Another positive sign is that decision-makers seem to be willing to put everything on the table, according to Janne Nolan, director of nuclear security at the American Security Project.

“This should be taken as an opportunity to review critical priorities in the American posture,” she said. “We need to think about entitlements, tax reform and the part of federal spending that relates to national security as being part of public policy that is not sacrosanct in some way that elevates it out of the give-and-take of governments and democracy and interest groups.”

It will be critical for discussions to be rooted in factual analysis, and to reject the political agendas that have been marring decision-making in Washington, the panelists said.

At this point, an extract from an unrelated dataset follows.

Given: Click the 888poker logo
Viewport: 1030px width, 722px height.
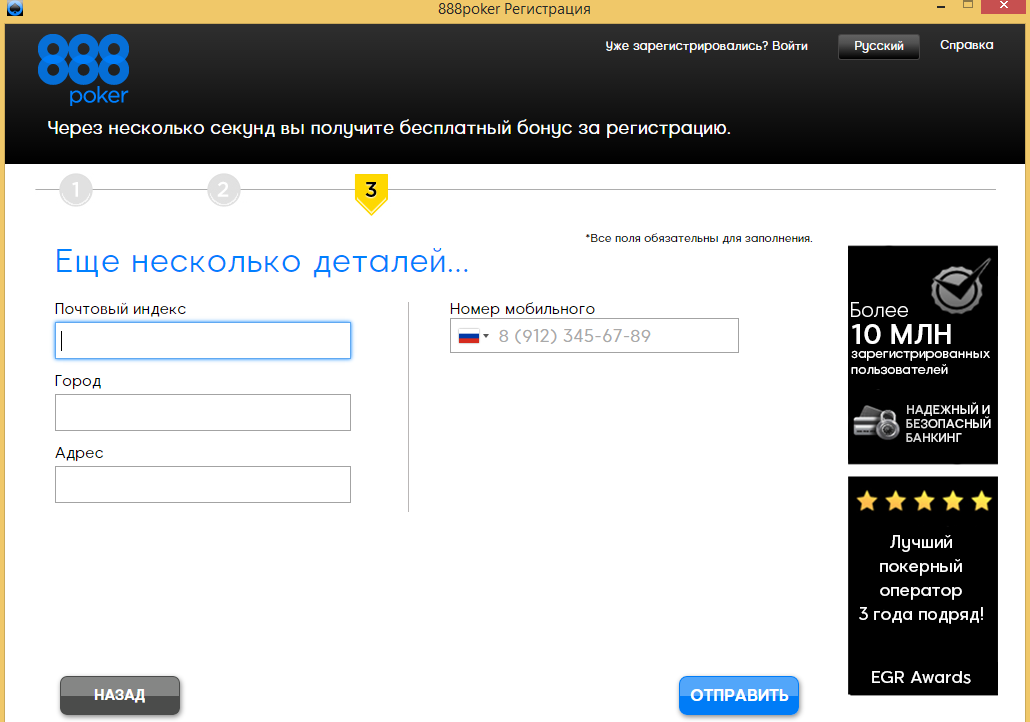Looking at the screenshot, I should tap(84, 69).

“This has been a garbage-in, garbage-out process. It’s a sloppy way to do defense budgeting and defense strategy. ... The defense budget should be based on realistic, sober assessment of threats and the capabilities needed to address those threats. Any other sort of broad, arbitrary number is lazy and ultimately unenforceable,” said Josh Rogin, national security and foreign policy reporter, Foreign Policy magazine and The Cable.

Any realistic resolution will also require balance that focuses on national security, noted Michael Breen, vice president of the Truman National Security Project.

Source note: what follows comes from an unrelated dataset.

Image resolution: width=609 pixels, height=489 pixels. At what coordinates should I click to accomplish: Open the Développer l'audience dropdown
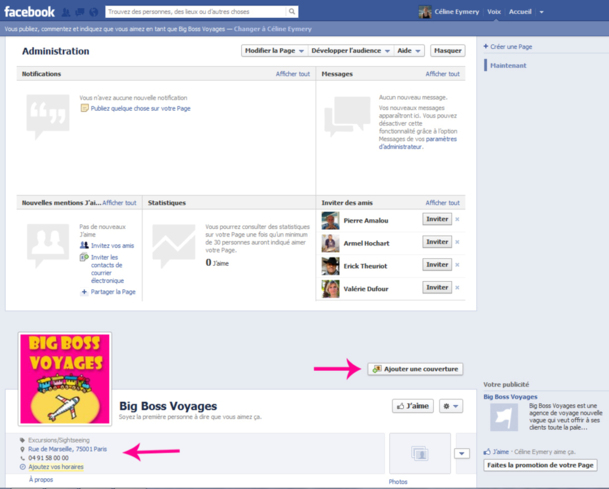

“The question [of how to budget for defense] is less about defense spending and more about national security spending ... and finding a balanced set of tools that include the hard power tools of weapons systems and military personnel, and also a discussion of a balance between those programs and [diplomacy],” Breen said.

Larry Korb, senior fellow at the Center for American Progress, stressed that it is feasible to cut the defense spending, even dramatically, and still maintain a military edge. He pointed out that President Eisenhower cut defense spending by 30 percent after the Korean War, and President Nixon also cut the DOD budget by 30 percent after the Vietnam War. But he conceded that the current mismanagement of spending is unprecedented.

“I’ve been around a long time. ... I’ve never seen [defense budgeting] so badly managed. We’re spending $50 billion on weapons programs that are canceled,” Korb said.

Despite the plausibility of change to the status quo in defense spending, Loren Thompson, chief operating officer of Lexington Institute, a nonprofit, nonpartisan think tank, believes what comes next will continue to be a function of what has already transpired thus far. Any change that may happen in budget policy likely will face repeal once political control is gained by an opposing party – a longtime pattern in Washington that nullifies any planning aimed at a 10-year outlook, he pointed out.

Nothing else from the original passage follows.